Spurrier is still in the league, now at South Carolina after that short stint with the Washington Redskins in the play for pay league. He's the only one still an SEC head coach in 2009.
Back then, Johnny Majors still led Tennessee. Ray Goff was the head Georgia Bulldog. Pat Dye was on the downhill side of success at Auburn. Curley Hallman had just left Southern Miss to take over at LSU.
Gerry Dinardo, who would replace Hallman at LSU in 1995, was in his first season as head man at Vanderbilt. Bill Curry was heading things up at Kentucky, two years after leaving Alabama. Gene Stallings was in his second year at Alabama after replacing Curry, and the Crimson Tide would finish that season second behind the Gators.
Just for good measure, future SEC members Arkansas and South Carolina were led by Jack Crowe and Sparky Woods respectively. Crowe got fired after the first game of the '92 season when the Razorbacks lost to The Citadel. Woods ended up coaching with Sherrill at State after he got the ax from his job as head of the Gamecocks.
The format was the same back then. Head coach and two players from each school. Not long after the '91 session, the event moved downtown to the Sheraton when the SEC office was built across the street.
It was there I heard the most memorable quote of all concerning Ole Miss. It came from a Tennessee quarterback.

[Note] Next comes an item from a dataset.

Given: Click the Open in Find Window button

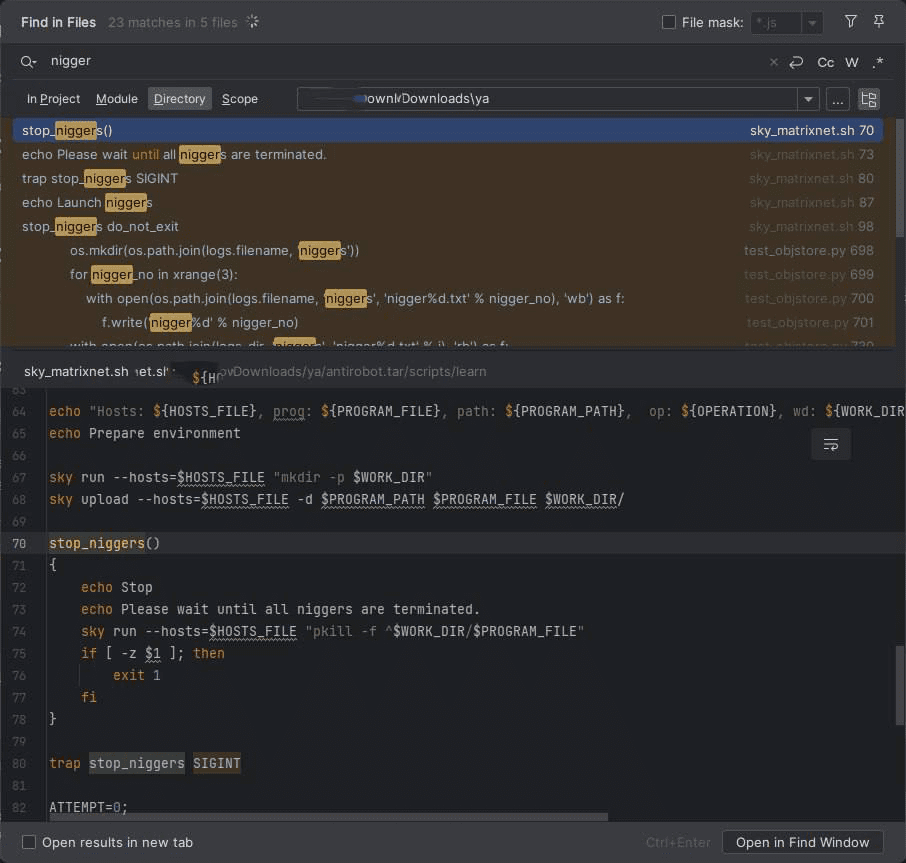Looking at the screenshot, I should 802,842.
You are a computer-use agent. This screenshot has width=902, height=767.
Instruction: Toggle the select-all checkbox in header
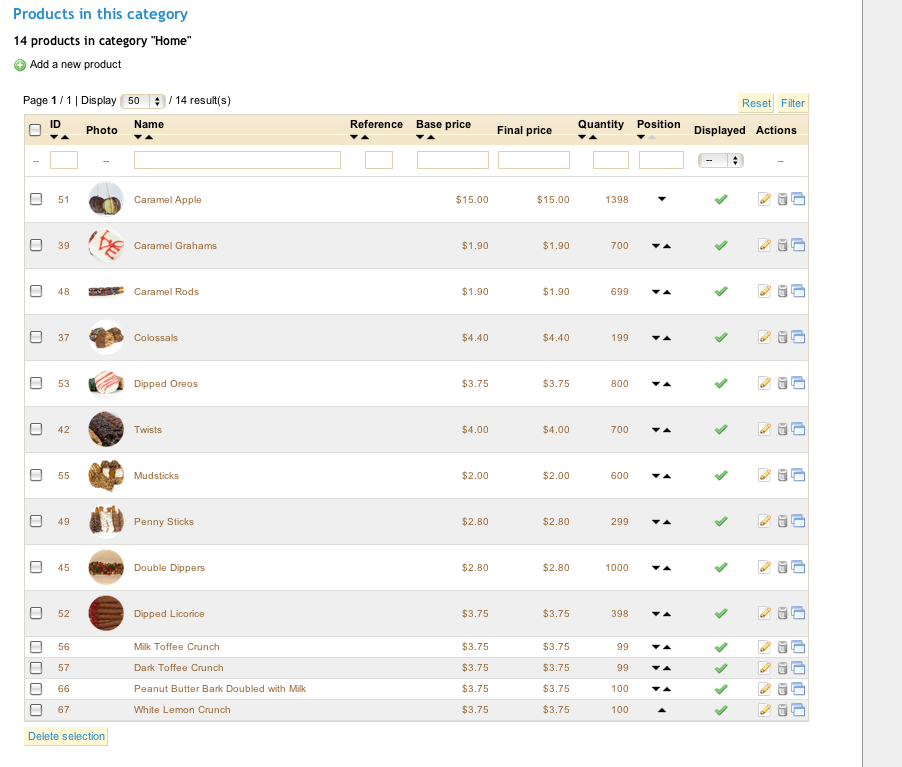coord(35,130)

When Peyton Manning was asked as a senior Volunteer before the 1997 season if he'd have gone to Ole Miss had older brother Cooper not had to give up football because of injury, Peyton replied that he would have.
As I said, memorable.
The SEC office is still downtown, but this event moved back to the Wynfrey just in the last few years. It seems to work better here, although the Alabama fans are always in the way in the lobby of the hotel the day Coach Nick Saban and Tide players are on stage.
That was Thursday, and it was also the day Georgia, Florida, and Ole Miss were the featured schools. That means it was the most important day of the three, since those four teams are considered the best in the league this season by most accounts, along with LSU.
The media paid attention to the Rebels like few other times in recent years, except when Eli Manning was in attendance. A Manning at SEC Media Days always creates a stir.
But those several hundred in attendance know Ole Miss is in most national top 10s and a real threat for a trip to Atlanta in December. Gator QB Tim Tebow was even asked by one scribe if he was looking forward to a possible matchup with Ole Miss there, since the two do not meet in the regular season.
He said revenge against the Rebels for last year's 31-30 loss in Gainesville wasn't on anyone's mind, at least not at this point. But getting to Atlanta to represent the SEC East? Yes it is, and they plan to be there again.
Tebow was also asked many other questions, including the now-well-publicized one about saving himself for marriage.
Yes, a lot of things have changed since that first SEC Media Days I attended back in 1991. Questions like that one, and the Rebels being among basically everybody's top 10 national picks.
The former could probably be considered a little disturbing, at least on some levels. The latter a welcomed change indeed, offering hope for not only this Rebel season but for future ones under the current regime.